La spedizione, che per mio padre era prassi ripetere quasi quotidianamente dall’autunno alla primavera, era volta alla ricerca dei funghi selvatici del genere Pleurotus che crescono sulle radici della ferula. Si tratta di Pleurotus eryngii var. ferulae, detti comunemente funghi di ferula o di carne. Ancora ai giorni nostri, in un antico e scarno oliveto, tra alberelli di perazzi selvatici e arbusti di spino-gatto (Paliurus spina-christi), tra spinosi asparagi selvatici, lustre scille marittime e funerei asfodèli, le piante di ferula, come grossi e amari finocchi con antichi fusti, delimitano aree di solito grossolanamente circolari colonizzate da basse graminacee tra le quali spuntano borragini, cespi di Cardo mariano e di ciclamini, e, in primavera, ciuffi di anemoni, orchidee e iris d’ogni tipo e colore.
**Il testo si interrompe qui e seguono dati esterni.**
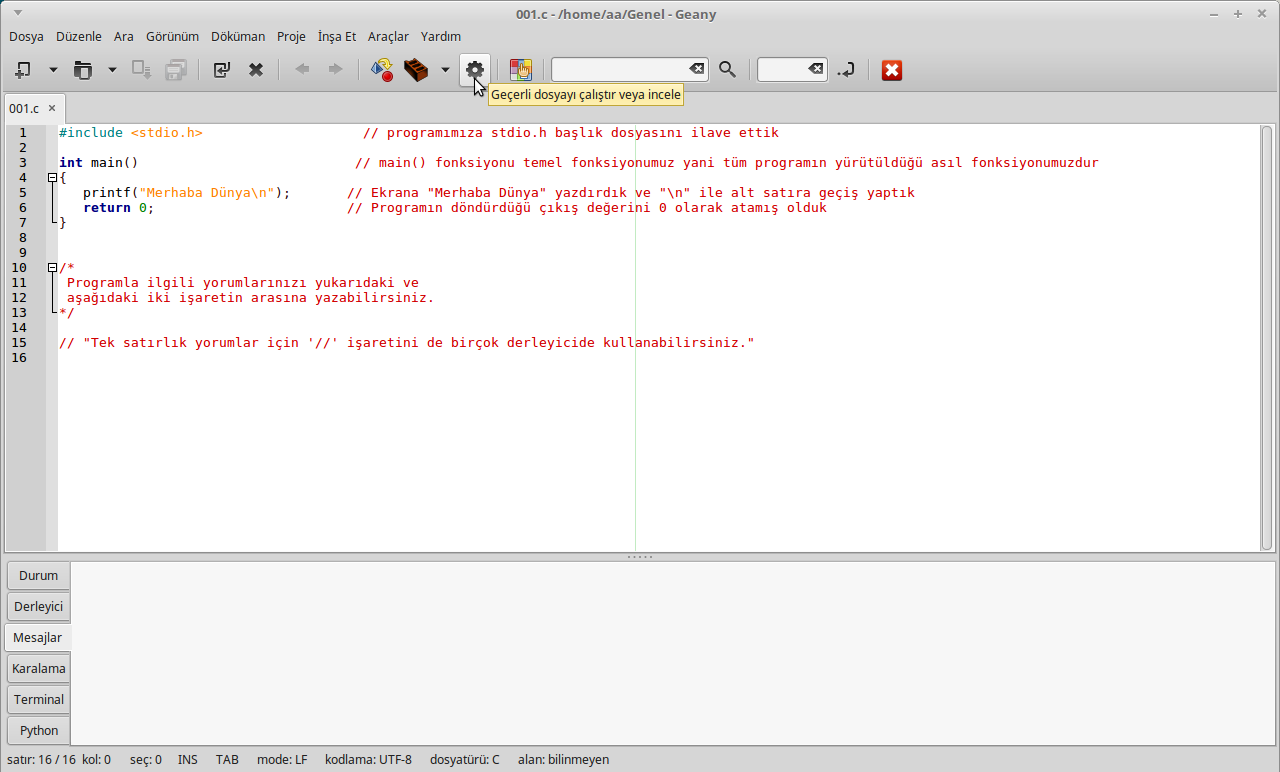Close the 001.c document tab

pyautogui.click(x=52, y=108)
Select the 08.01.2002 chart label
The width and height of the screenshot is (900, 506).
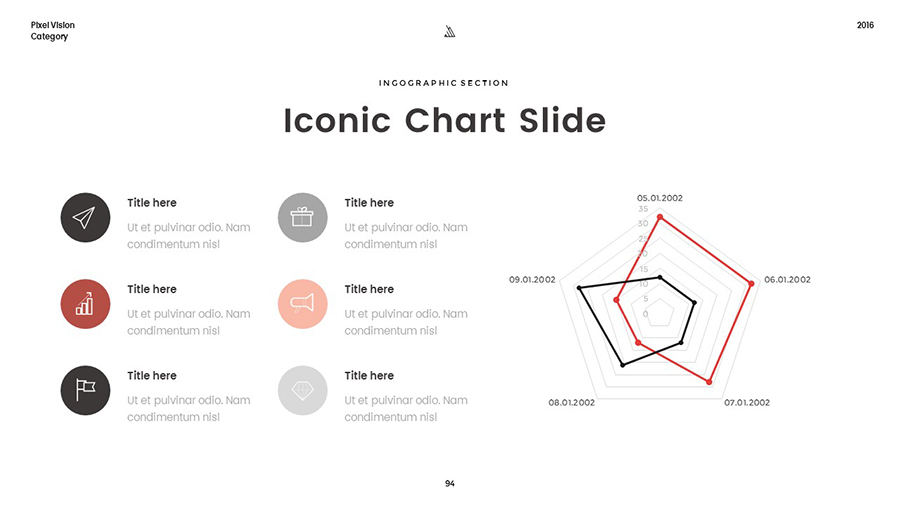pos(572,403)
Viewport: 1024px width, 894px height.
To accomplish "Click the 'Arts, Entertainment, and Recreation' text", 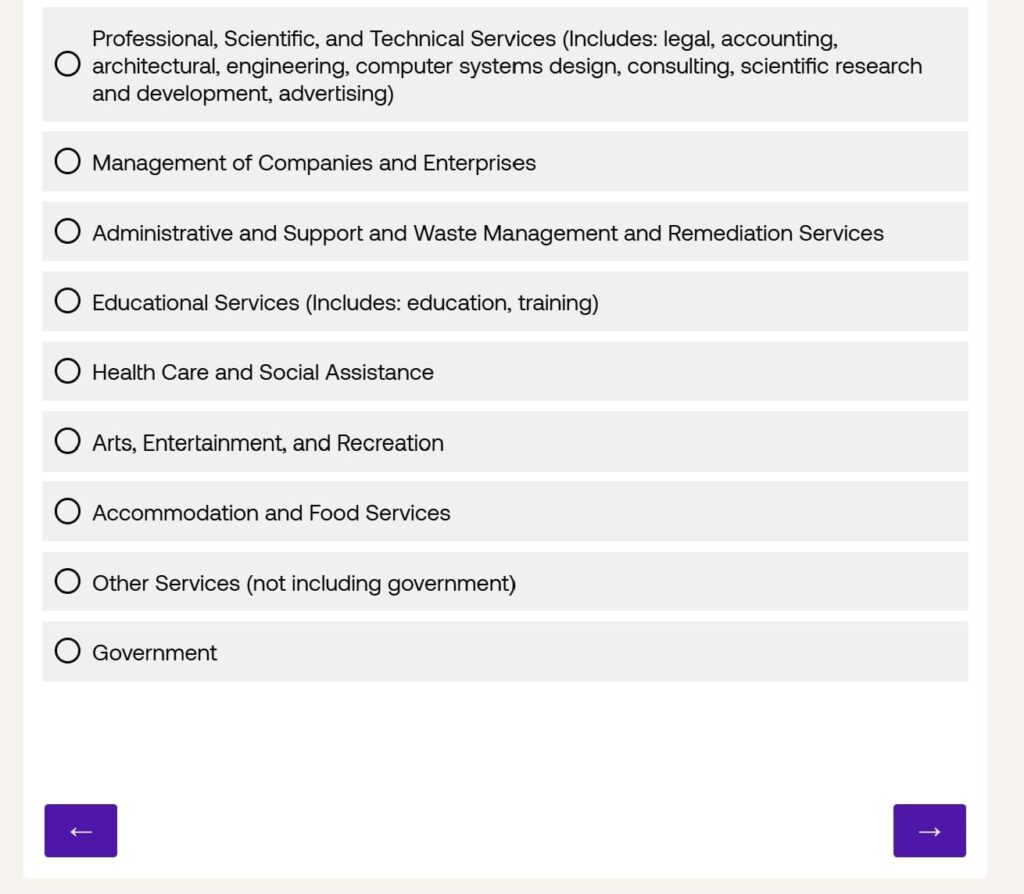I will [x=268, y=443].
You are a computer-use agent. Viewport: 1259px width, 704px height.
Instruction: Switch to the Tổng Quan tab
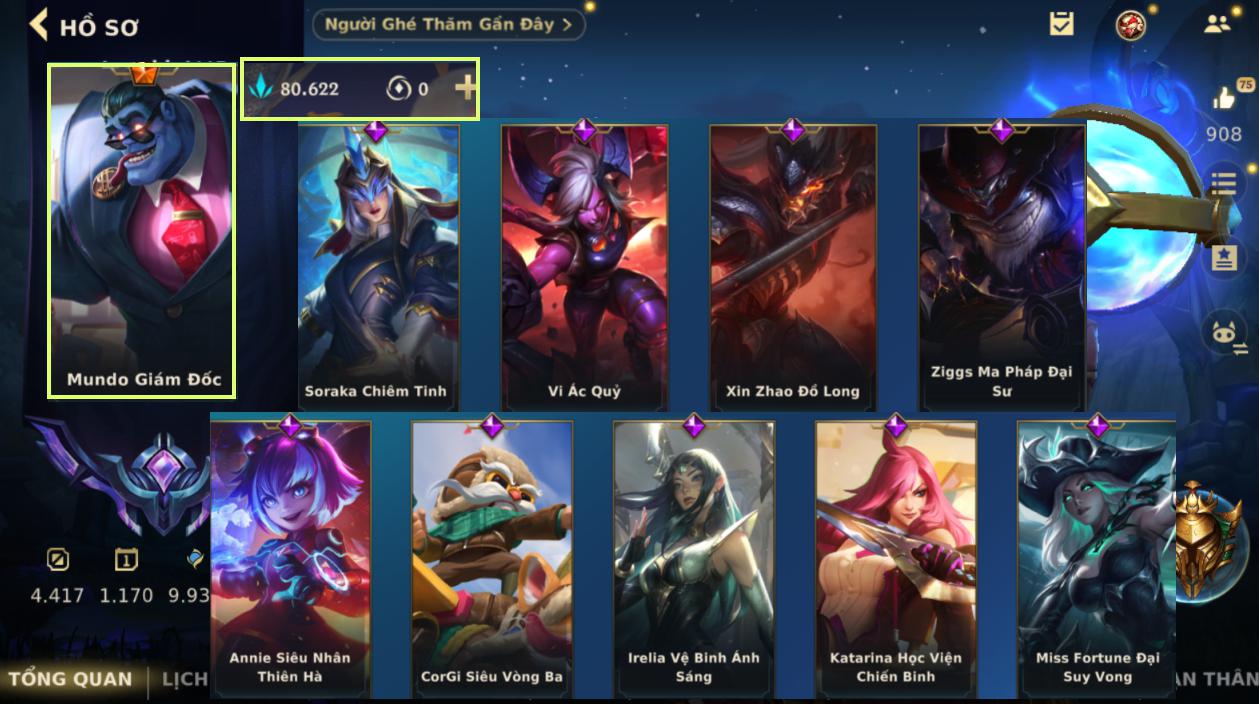click(70, 679)
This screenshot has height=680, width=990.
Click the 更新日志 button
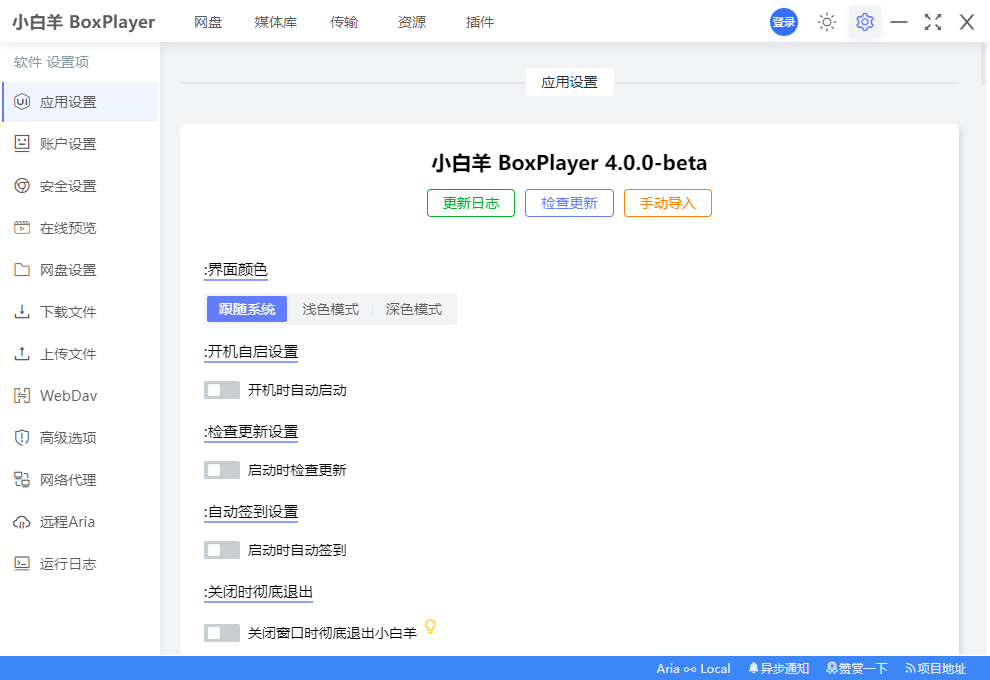pyautogui.click(x=470, y=203)
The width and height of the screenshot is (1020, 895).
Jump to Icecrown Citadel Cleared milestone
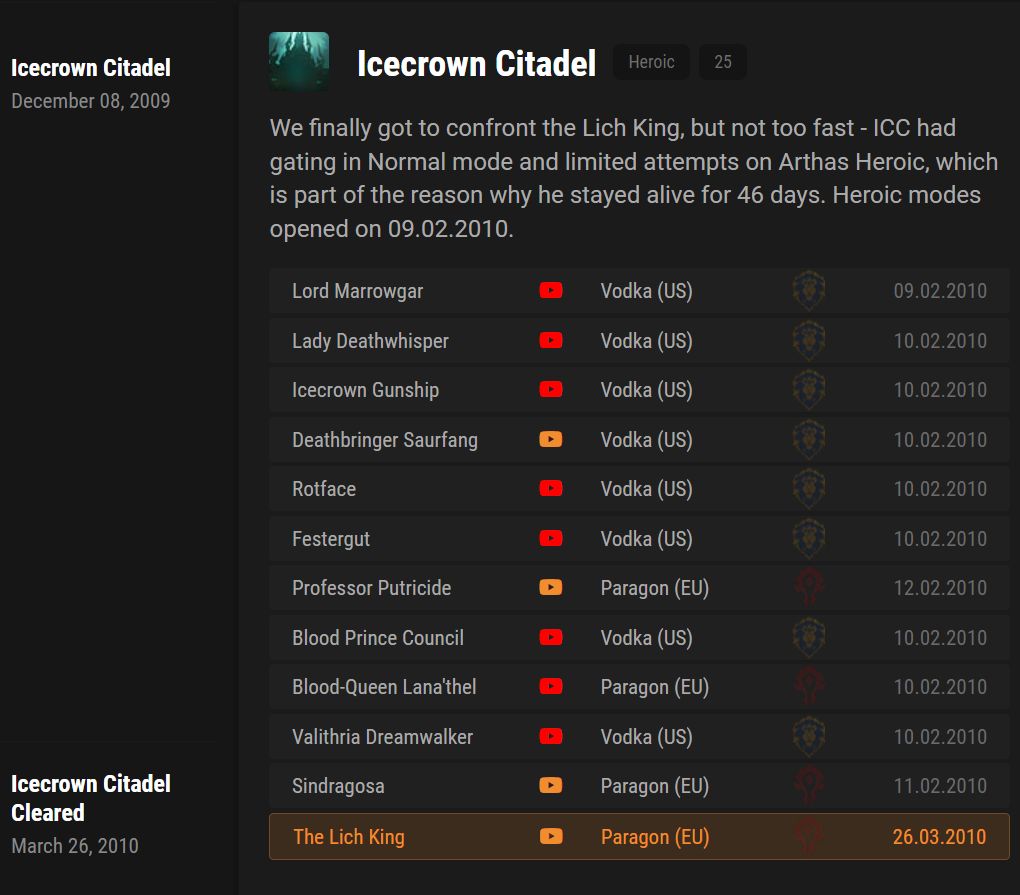91,797
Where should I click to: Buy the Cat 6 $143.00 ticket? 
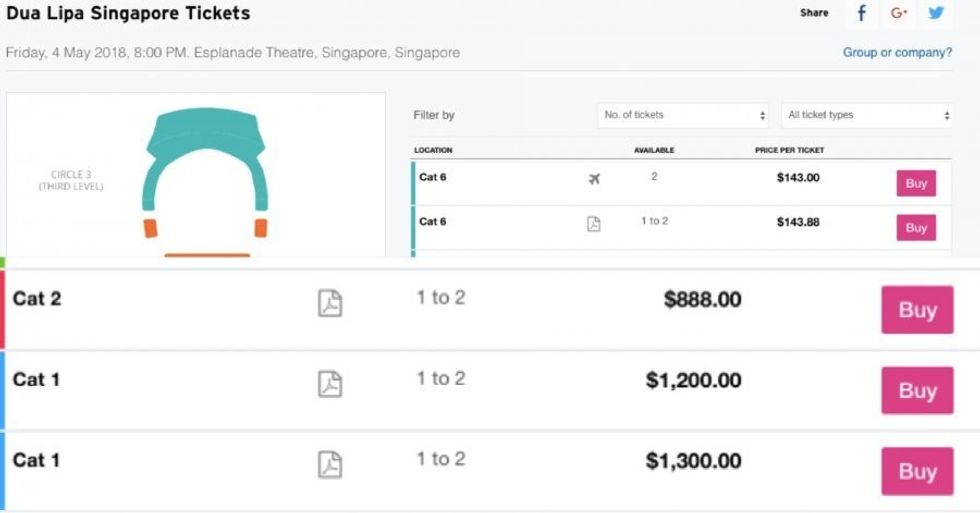point(916,184)
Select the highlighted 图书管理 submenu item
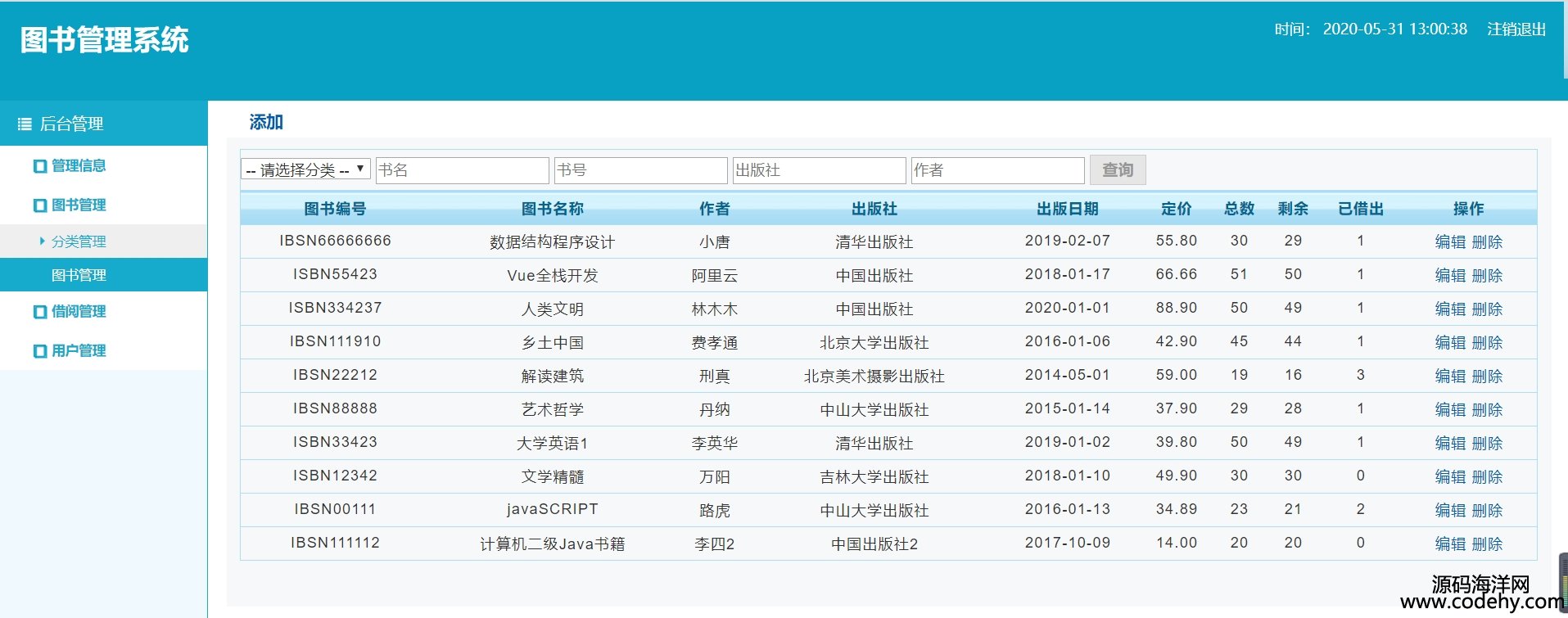The width and height of the screenshot is (1568, 618). (79, 275)
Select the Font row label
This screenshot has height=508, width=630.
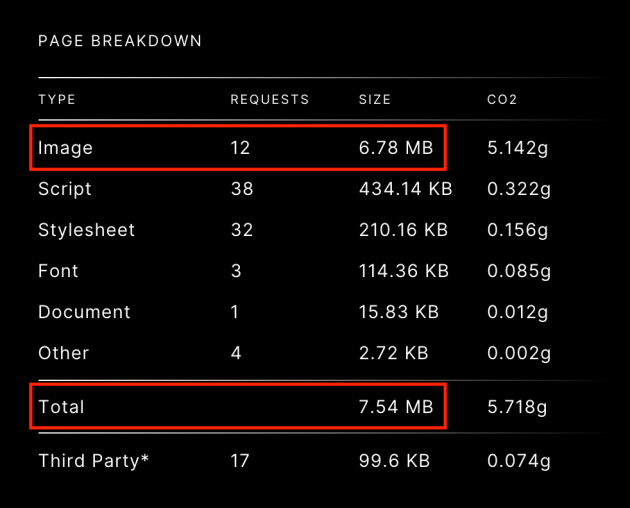58,271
E in questi spazi,

palesi o celati sotto le foglie o tra i fusti dei cespugli, da soli o in cioffe (gruppi saldati tra loro), appaiono sparuti i funghi di ferula che mio padre raccoglieva per sbarcare il lunario e che spesso io rivendevo, durante il pomeriggio, nel mentre facevo i compiti da portare a scuola il giorno dopo, in una cesta appoggiata su una sedia di ferula, all’angolo fra Corso Garibaldi e Vico De Nittis, in quel di Apricena.